South Africa’s Constitutional Court on Tuesday upheld a South Gauteng High Court ruling declaring corporal punishment at home unconstitutional.
In a unanimous judgment, the ConCourt ruled that the common law defense of reasonable and moderate parental chastisement of children is unconstitutional. The court said it was of the view that there are effective ways to discipline children without the use of corporal punishment
The case landed in the ConCourt after the high court in 2017 found the defense of reasonable chastisement to be unconstitutional in a matter related to a father who had been found guilty of assaulting his 13-year old son for watching pornography.
The high court found that the defense that allows parents to physically discipline their children violates children’s rights and that the protection of children from all forms of violence is critical in our context of alarmingly high levels of violence against children.

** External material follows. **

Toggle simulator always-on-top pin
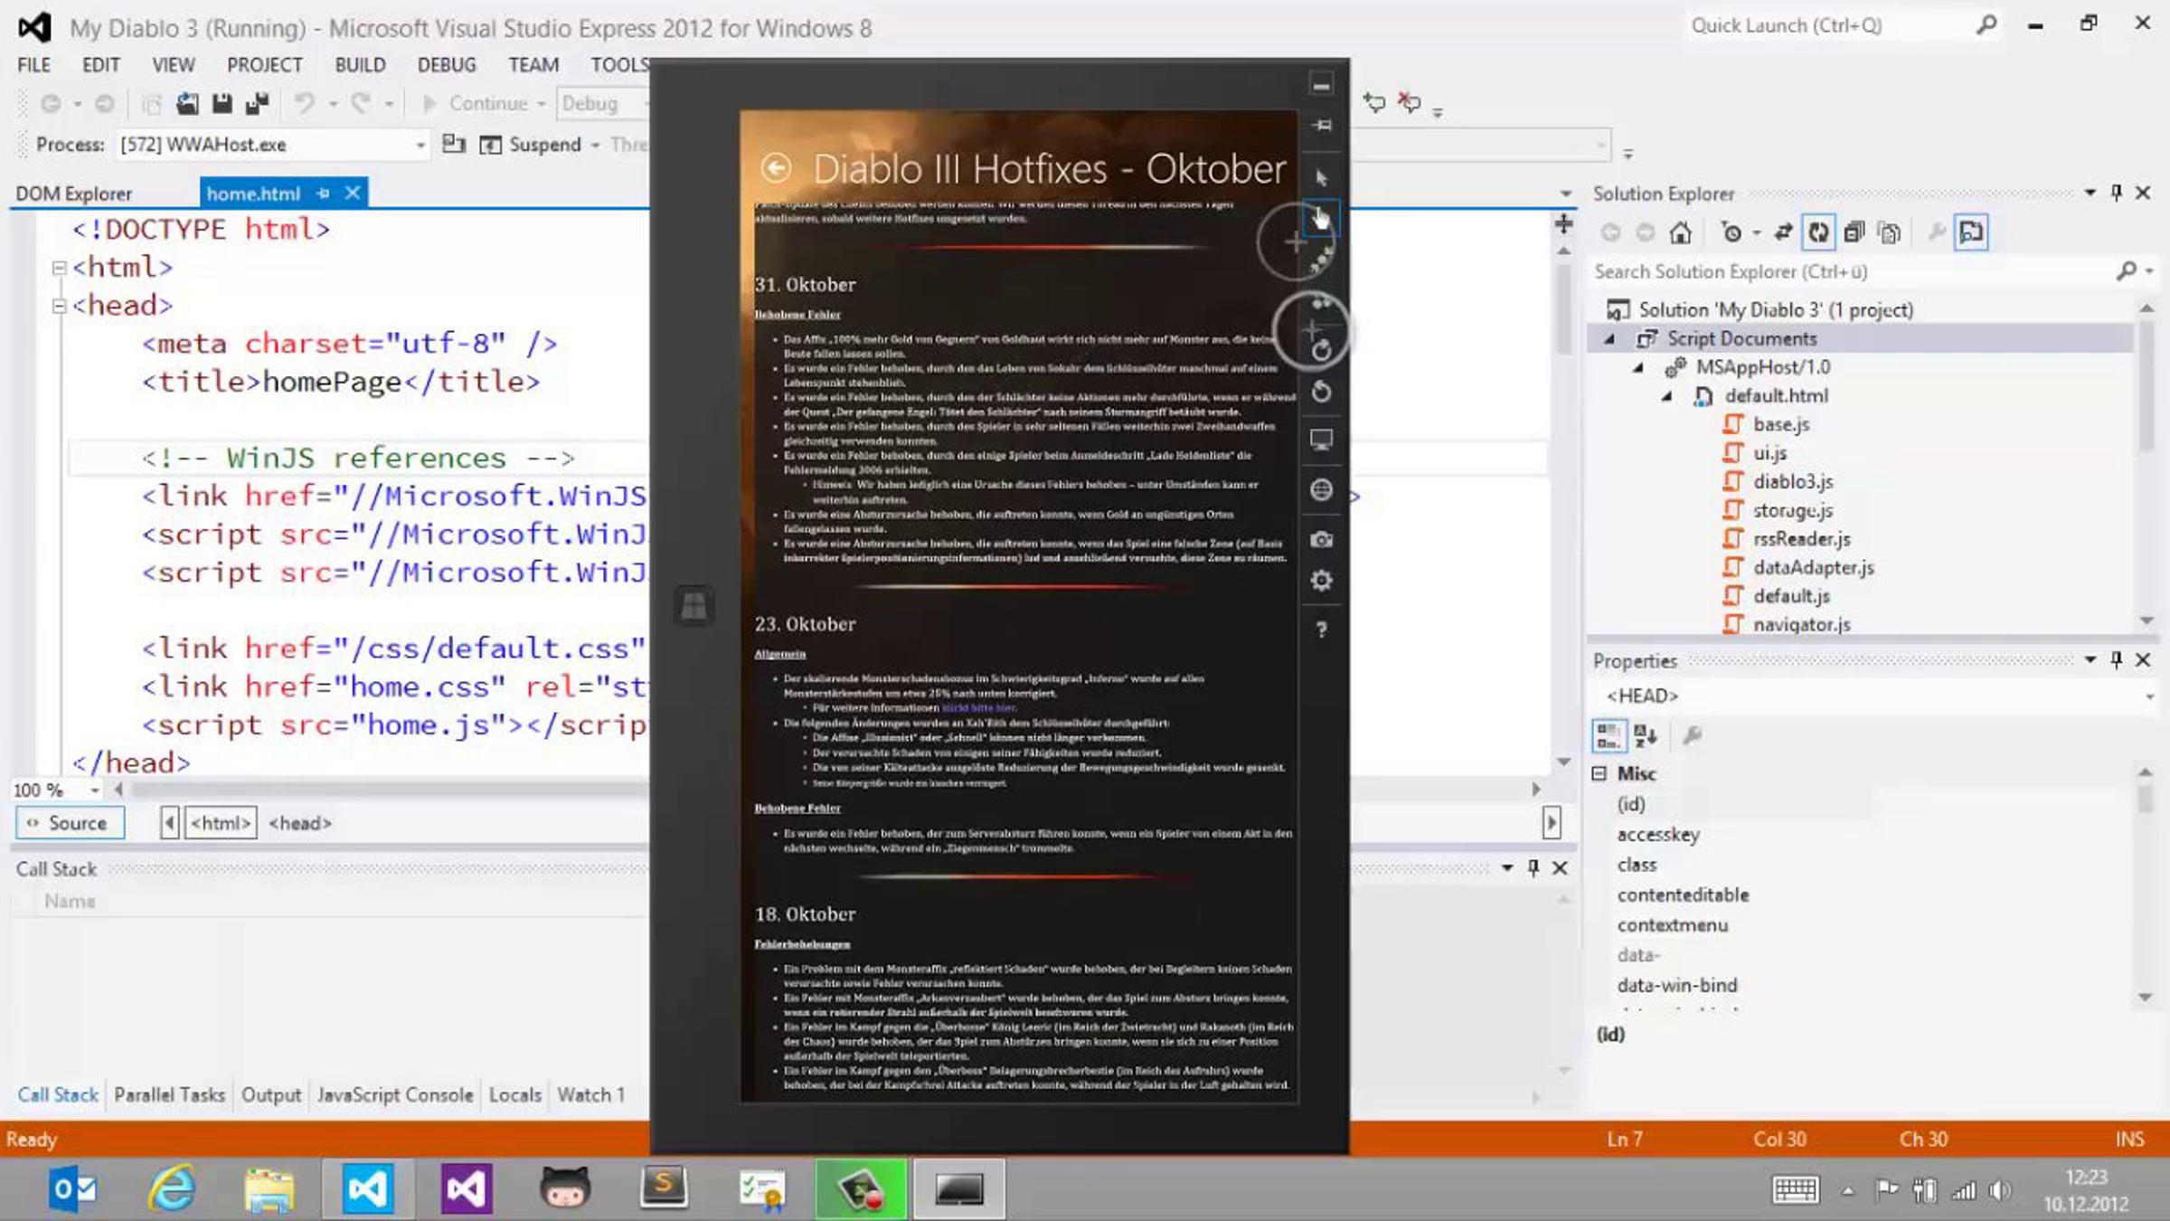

Freedom of Religion South Africa (FOR SA) then sought to have a high court ruling set aside arguing that there was a clear distinction between such chastisement and abuse and parents should be allowed to apply “reasonable” and “moderate” chastisement on their children.
But the State and a number of civil groups argued in favour of banning spanking.
Nkosinathi Dladla, legal services director in the social development department, said children should be protected from violence.
“Any act that harms a child’s right to be protected from maltreatment, neglect, abuse or degradation is unlawful and unconstitutional.
Tuesday’s Constitutional Court ruling paves the way for development of law to criminalise spanking.